The Minneapolis City Code allows residents to keep chickens as long as they pay an annual $30 fee to the city. Other cities, such as Edina, do not charge residents, but have strict regulations on where on your property a coop can be built.
Obviously, there is also the need to invest in a safe and protective coop, but even after such investments, the cost of the coop and the annual $30 a year is a low price to pay for year-round eggs. If, as the article states, free-range eggs are over $3/dozen, it would seem that owning a small flock of chickens would be a smarter alternative...just as long as you're aware of the work you have to put in to maintain them.
Did you notice that a lawsuit basically forced producers to downsize their flocks resulting in increased egg prices. Then, the producers get sued again on allegations of price fixing. On top of it all, producers are afraid to build because of laws (b/c of lawsuits) being enacted in CA. I say the Democrats outlaw all of these lawsuits. Whoops, I forgot, Obama, Biden, the Clinton's, Edwards are all lawyers
Did you notice that there are 3-10 hens in each 67" square cage? THAT is the inhumane part. They are bred to be egg producing machines that are sent to soup after 1 year. I have a flock of 50 chickens that run around eating bugs and getting sunshine in the summer, and are in a coop in the winter, where they have a lot of room. Just a generation or two ago, our meat, milk and eggs came from animals that got sunshine and grass. Now we eat food from confined animals that live on concrete and are forced to produce until they are worn out, then are slaughtered. I have a few acres, and we have 4-year-old chickens that are still producing. We have a cow that is twice the age of the average-she is eight and producing. It makes more sense to have more people producing on smaller farms. Growing animals give off more carbon. If older animals produce longer, they are kept in the herd, hence less carbon. Less fuel is used to harvest crops to feed animals and spread manure year around, if they are on pasture. Many people would prefer to eat local, fresh and humane if possible. If I were selling eggs (I give away several dozen a week), I could easily sell them for the same or less than the grocery store and still make a profit-just not a big one.

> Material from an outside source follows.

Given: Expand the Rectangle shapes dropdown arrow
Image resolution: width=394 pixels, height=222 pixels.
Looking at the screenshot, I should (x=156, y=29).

I was struck by two points in the article; the number of egg producers declined by 90% with 250 producers producing 95% of the eggs (another ag monopoly) and second, that 80% of the egg producers voluntarily gave more space so it must be economically feasible regardless of the protestations of "dozens of experts". Having our own free range hens, we get more eggs than we could use and the eggs taste so much better than commercial eggs. Try a real egg sometime. You'll never go back to commercial.
We need the government to Centralize planning in so many areas; food, fuel, schools, media etc.... Minnesota would not have a deficit if it could take what it needed. I AM THANKFUL FOR OBAMA AND I HOPE THE DEMOCRATS CENTRALIZE PLANNING AND CONTROL !!!!!!!
$2.29 for a carton of eggs? where in the world is he buying these eggs? i get a carton of eggs for $1.69 or cheaper. this week eggs are on sale for $.99 a dozen. holy cow man, do some searching for the best price before you go shopping.